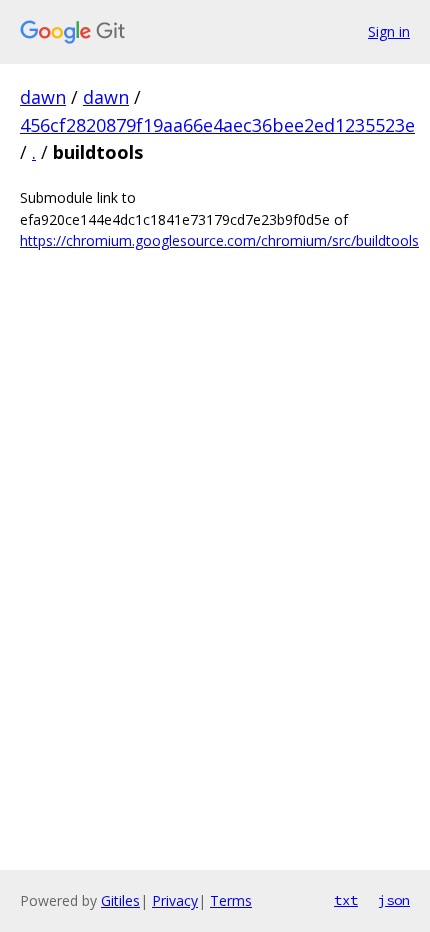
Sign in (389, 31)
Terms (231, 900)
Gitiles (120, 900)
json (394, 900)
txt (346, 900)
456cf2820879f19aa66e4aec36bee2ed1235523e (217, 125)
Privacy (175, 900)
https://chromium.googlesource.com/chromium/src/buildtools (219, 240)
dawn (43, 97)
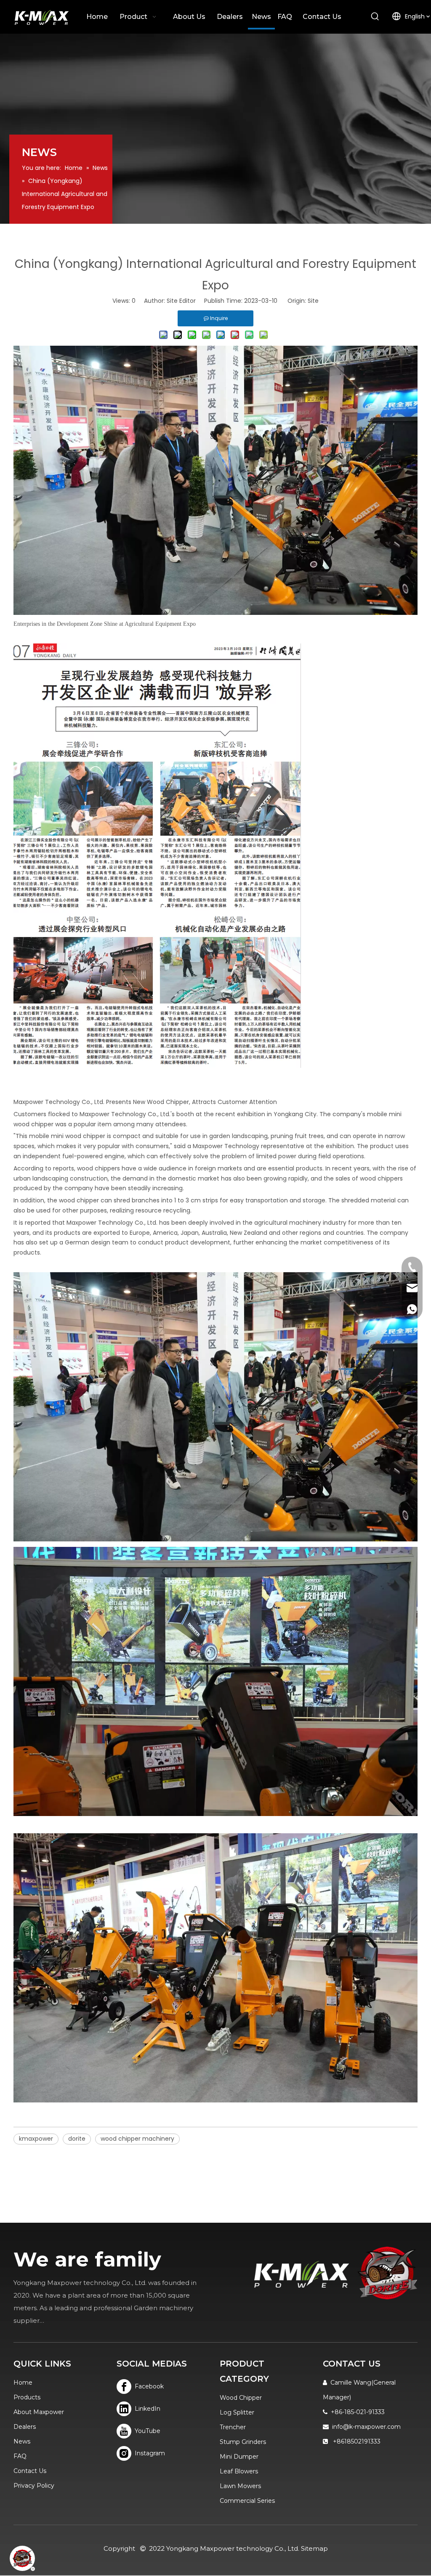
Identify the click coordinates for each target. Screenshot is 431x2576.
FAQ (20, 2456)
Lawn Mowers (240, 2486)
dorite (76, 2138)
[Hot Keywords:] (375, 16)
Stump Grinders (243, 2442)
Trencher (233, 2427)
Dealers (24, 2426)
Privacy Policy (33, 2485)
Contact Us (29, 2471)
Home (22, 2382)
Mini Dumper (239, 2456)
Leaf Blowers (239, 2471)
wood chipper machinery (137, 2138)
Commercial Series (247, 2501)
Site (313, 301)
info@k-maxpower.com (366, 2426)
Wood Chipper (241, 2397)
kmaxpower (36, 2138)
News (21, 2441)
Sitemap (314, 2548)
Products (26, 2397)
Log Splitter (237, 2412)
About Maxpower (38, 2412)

...

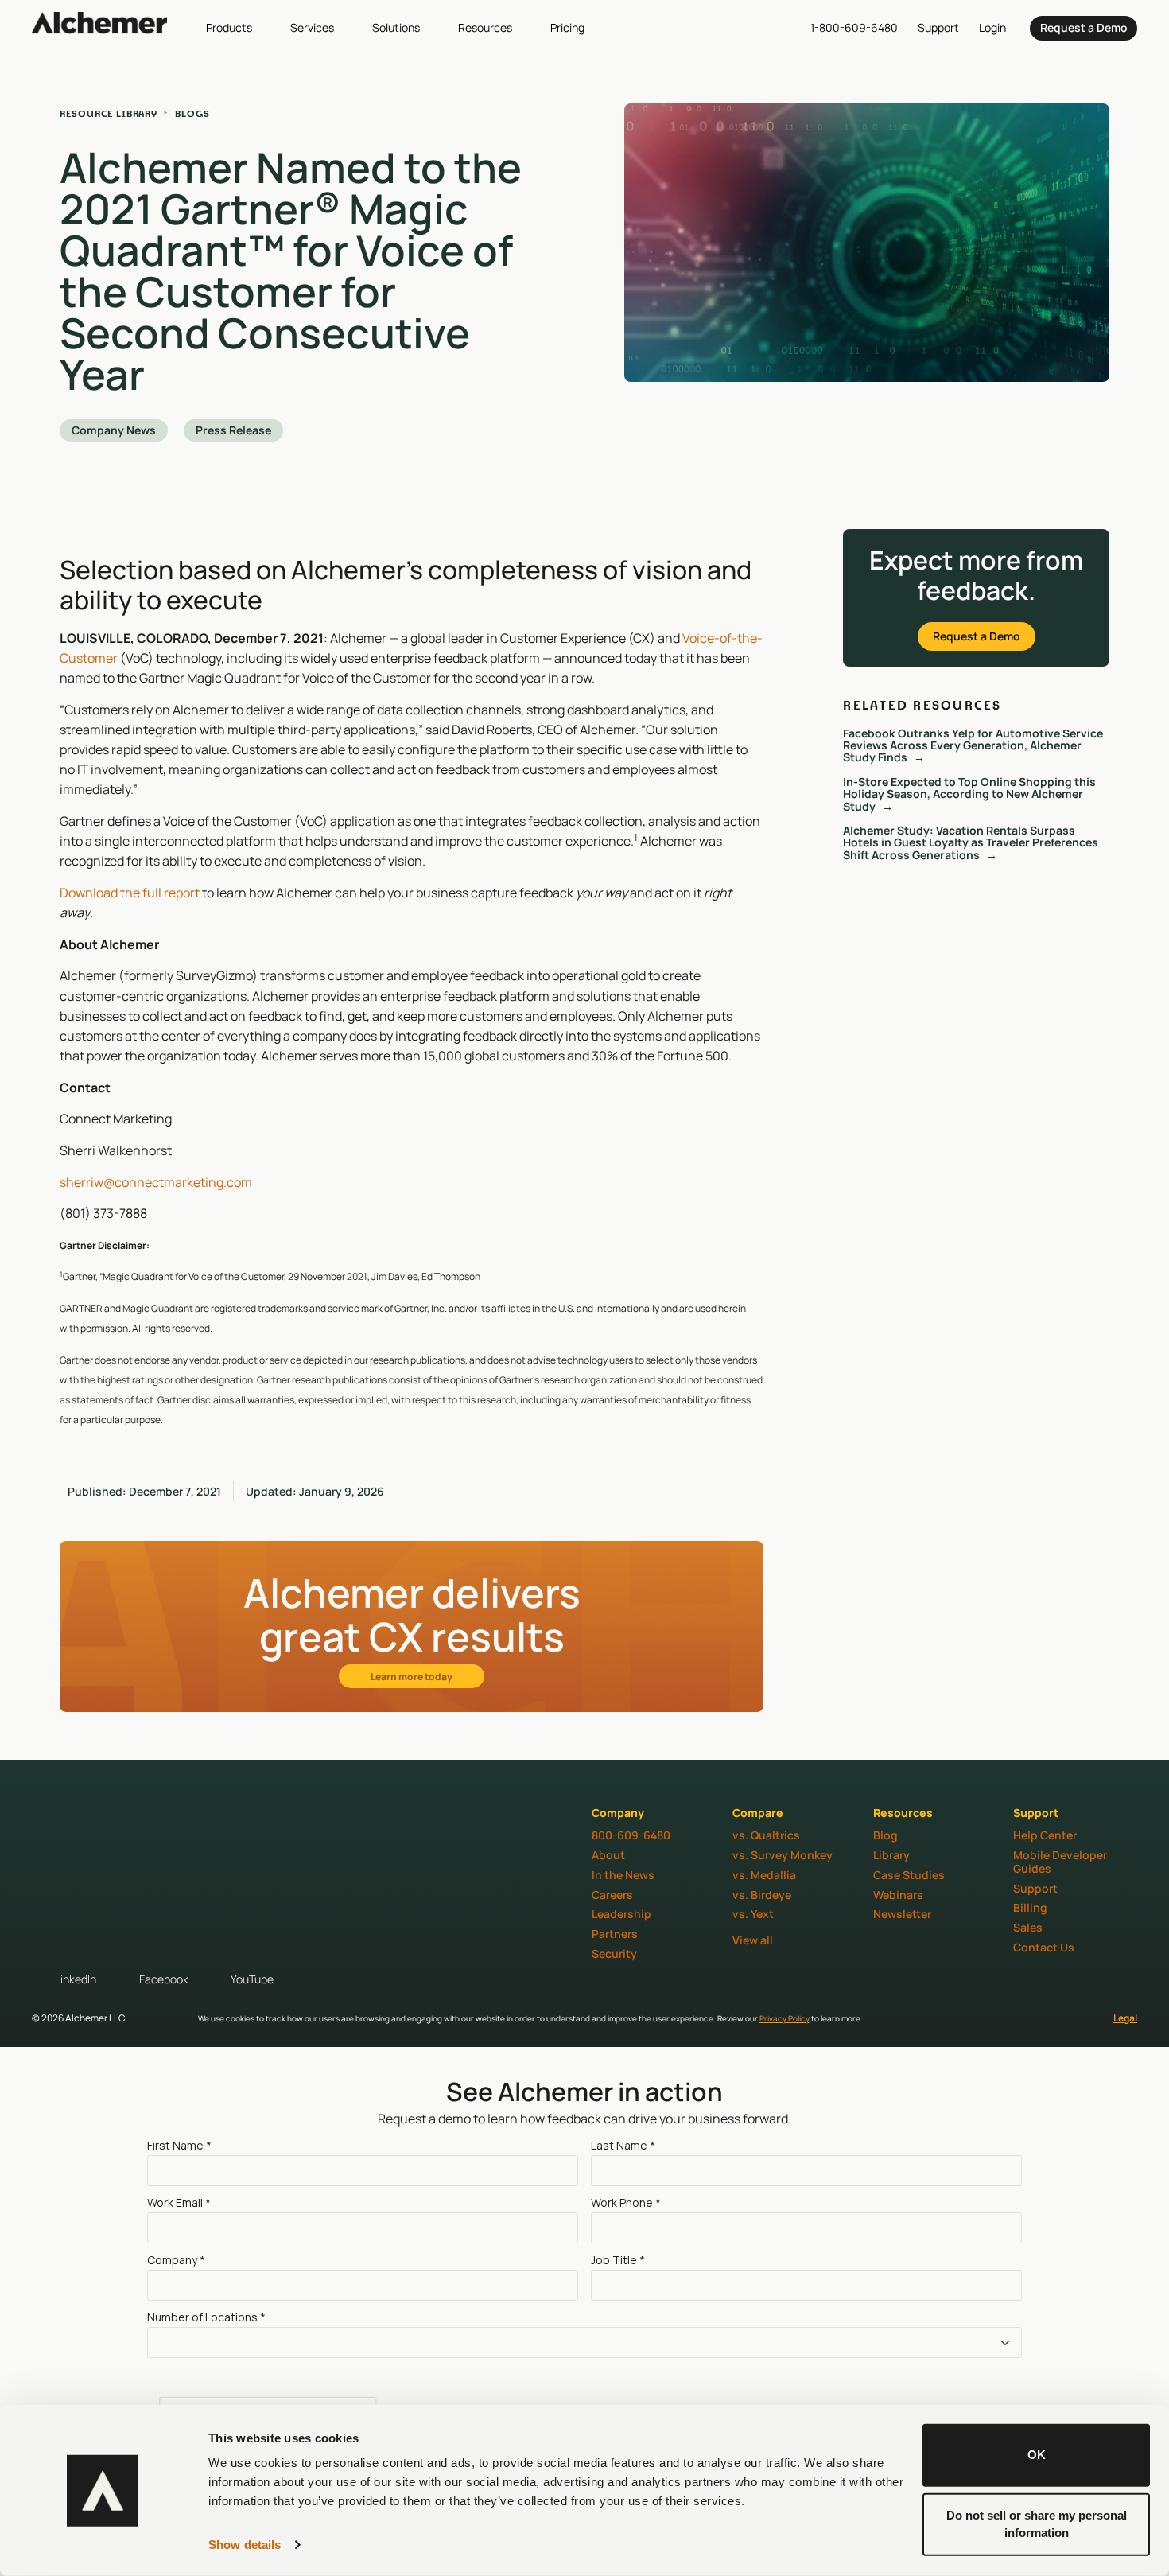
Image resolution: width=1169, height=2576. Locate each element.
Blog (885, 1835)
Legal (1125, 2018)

[TO DO]: In the listing above, find every line with the word "each" and copy it out.

[RESULT OF THIS EXERCISE]:
Identify the click coordinates for each target. Screenshot is 431x2576.
Image resolution: width=1169, height=2576. Locate each element.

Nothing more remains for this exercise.